Let S closed subspace of E, where E is Banach space.

(1): Is there a decomposition of E in direct sum, E = S $\oplus$ N ?

(2): If (1) holds, we have that N has linear homeomorphism with E/S.

I know to prove (2), but I don't know if (1) is true.

Others questions:

a) In case that (1) is false, if S has finite dimension, it can be true (1)?

b) In case that (1) is false. If E/S has finite dimension, where E/S has linear homeomorphism with Y, is there a decomposition of E in direct sum, E = Y $\oplus$ S ?

Thanks!

(In my question, I don´t ask for complemented, i.e., my N is not necessarily closed.)

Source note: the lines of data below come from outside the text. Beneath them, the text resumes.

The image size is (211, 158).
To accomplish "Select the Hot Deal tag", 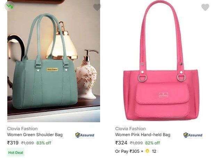I will click(16, 152).
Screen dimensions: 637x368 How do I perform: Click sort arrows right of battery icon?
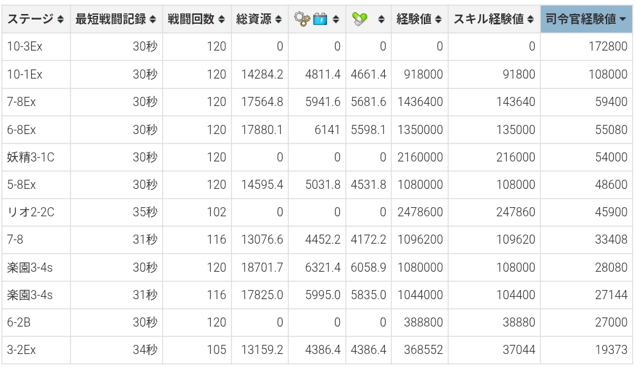pyautogui.click(x=336, y=19)
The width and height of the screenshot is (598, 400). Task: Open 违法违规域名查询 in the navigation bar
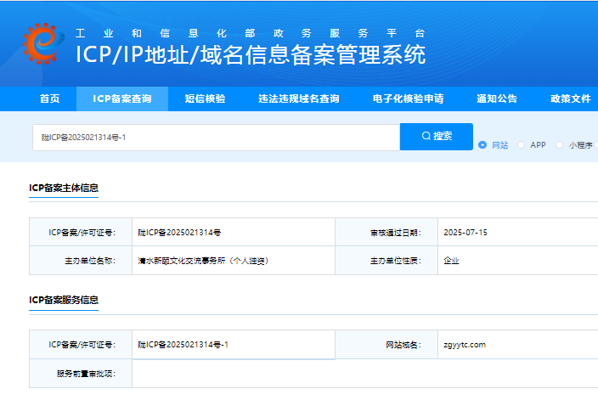tap(299, 99)
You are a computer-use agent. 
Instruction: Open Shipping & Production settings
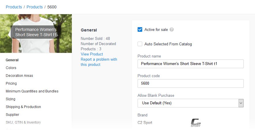coord(23,107)
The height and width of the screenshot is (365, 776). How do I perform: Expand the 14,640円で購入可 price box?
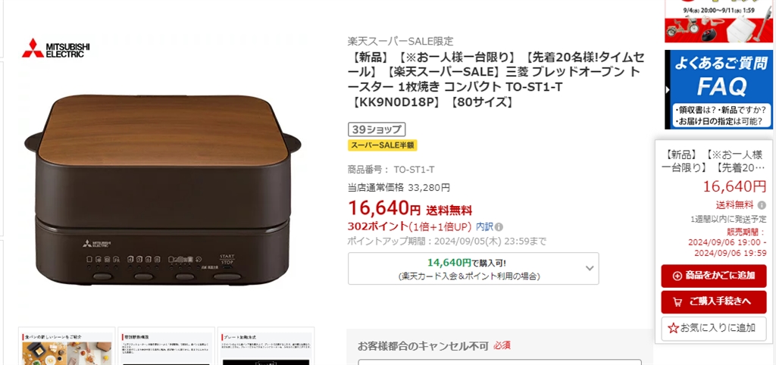(x=473, y=269)
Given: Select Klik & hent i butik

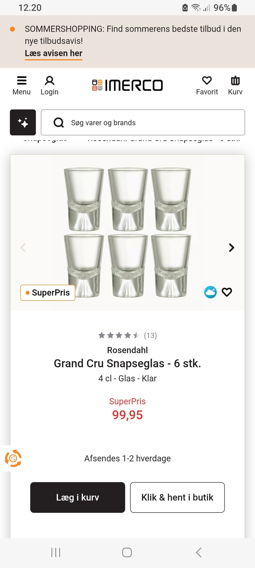Looking at the screenshot, I should (x=177, y=497).
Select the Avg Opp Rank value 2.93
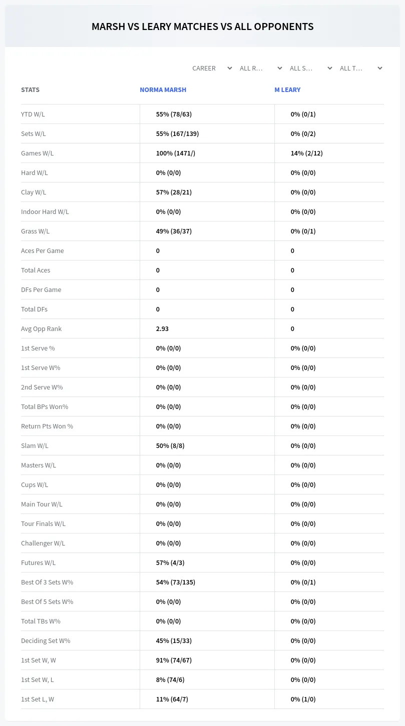 [x=162, y=329]
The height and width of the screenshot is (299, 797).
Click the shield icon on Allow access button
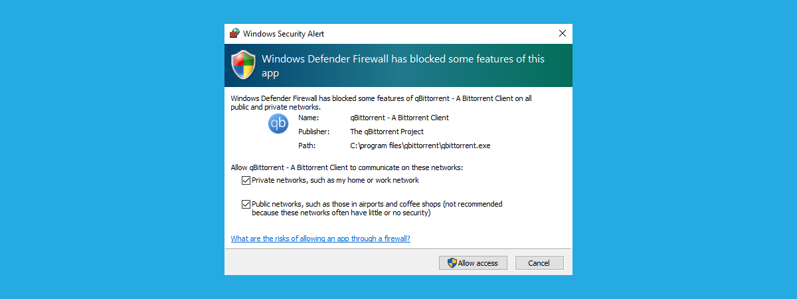pyautogui.click(x=452, y=263)
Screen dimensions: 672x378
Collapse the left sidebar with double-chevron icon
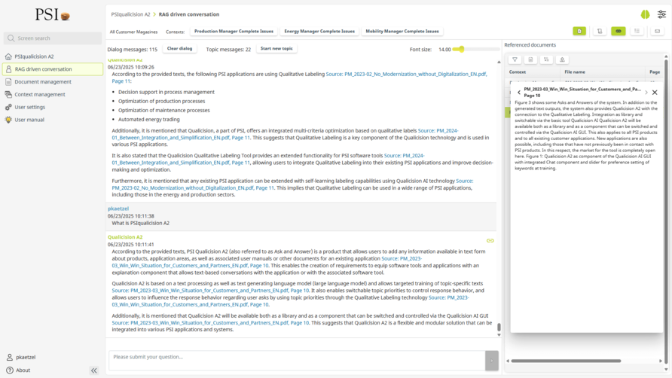[94, 370]
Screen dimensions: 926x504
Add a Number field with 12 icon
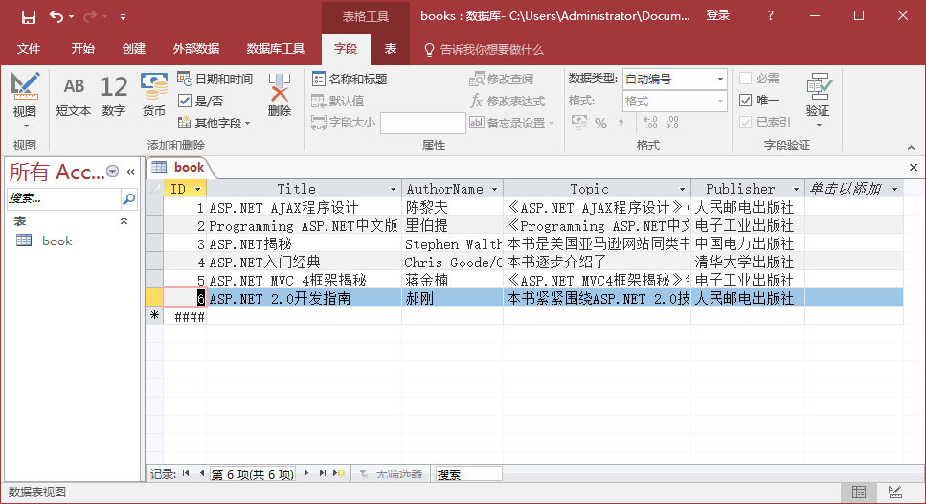(113, 97)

For (1), it has a negative answer. Suppose it's true, so for all S closed subspace of X, Banach space, we have that exists N subspace such that E = S $\oplus$ N. But, by this argument A question about complement of a closed subspace of a Banach space, N is closed. So, every closed subspace is complemented, it's a contradiction with this Example of a closed subspace of a Banach space which is not complemented? .

For (a), I found a positive answer, here: Does there exist a Banach space with no complemented closed subspaces? , we have that "Finite-dimensional subspaces are always complemented; this follows from the Hahn–Banach theorem.".

But (b) remains open. I saw this If the quotient of a subspace of a banach space is finite, is it a closed subspace? , however it's a different question.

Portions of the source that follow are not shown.